[Directions for this task] Translate this sentence from the message about Oracle and IBM into Spanish: "They both want to lock the customer into their products."
Start of Passage to read
I think both Oracle and IBM see the application and computer services
space as the place they want to be. They both want to lock the
customer into their products. Having your customer running your mega
end user software application can guarantee annual revenue for
eternity. My guess is profits from selling licenses and support of a
medical billing system dwarf those from selling a database engine, run
time framework, OS or server rack. MSFT provides its languages and
.NET framework for no charge. So there is no money for Oracle to make
from Java. Now MSFT is starting to give away Windows Server, SQL
Server and Visual Studio for the running of low end production
applications: http://www.microsoft.com/web/websitespark/ How will
the DB2 and Oracle databases be able to turn a profit when MSFT is
willing to compete so aggresively?

On Sat, Sep 26, 2009 at 8:53 AM, Bob Cancilla <bob.cancilla@xxxxxxxxx> wrote:
Don,

IF Oracle is successful in their acquisition of Sun and IF they can afford
to wait for the final approvals, Power Systems including IBM i will be in
for some major challenges.  Oracle has been one of those nefarious companies
engaged in what Software Group's Steve Mills refers to as COOPETITION
(cooperating with competitors).  Oracle has been driving a huge portion of
System p or Power AIX sales.  Remember Oracle owns JD Edwards, PeopleSoft,
and several other major vertical software packages.  They will be looking to
sell complete turnkey packages with Hardware, Software, and Middleware.

Larry Ellison does not play nice in the business community, he plays rough
and he plays to win.  After the acquisition he will own Java, MySql, as well
as Suns rather formidable suite of Java devleopment tools.

Is IBM up for street fighting?  Can they compete in a down and dirty all out
no holds barred war?  IBM is today an incredibly ethical and moral company
that often takes the high road when it should probably fight.  I commend
their ethics and morality, but am not sure how they can handle folks like
Ellison who pushes the edges of business ethics. I don't think he crosses
the line, but he goes as close as possible.
End of Passage to read
Start of Material provided
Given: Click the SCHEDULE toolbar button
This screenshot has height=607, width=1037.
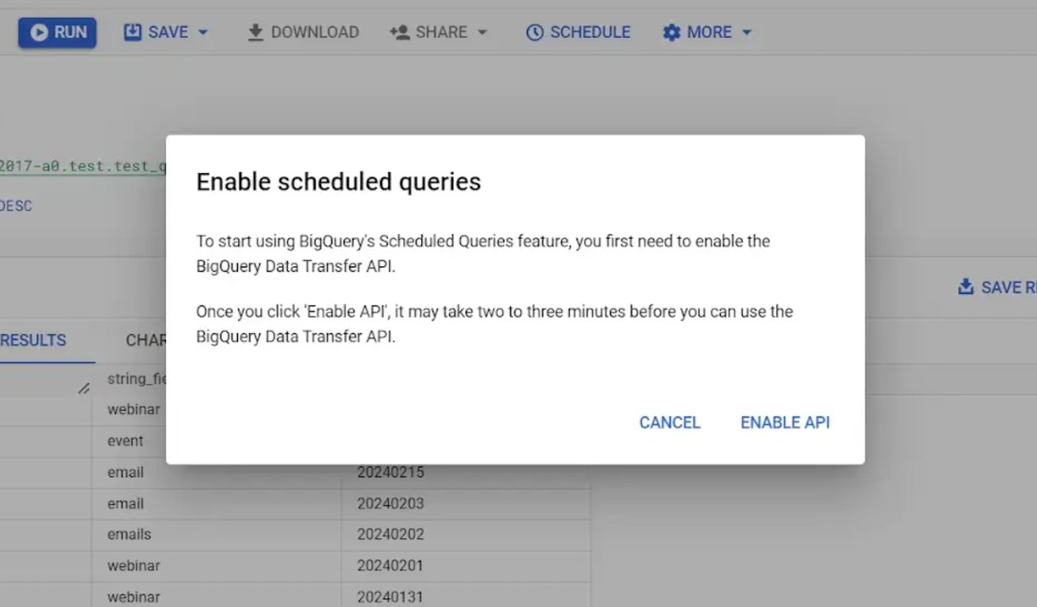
End of Material provided
[Your solution] Ambos quieren atar al cliente a sus productos.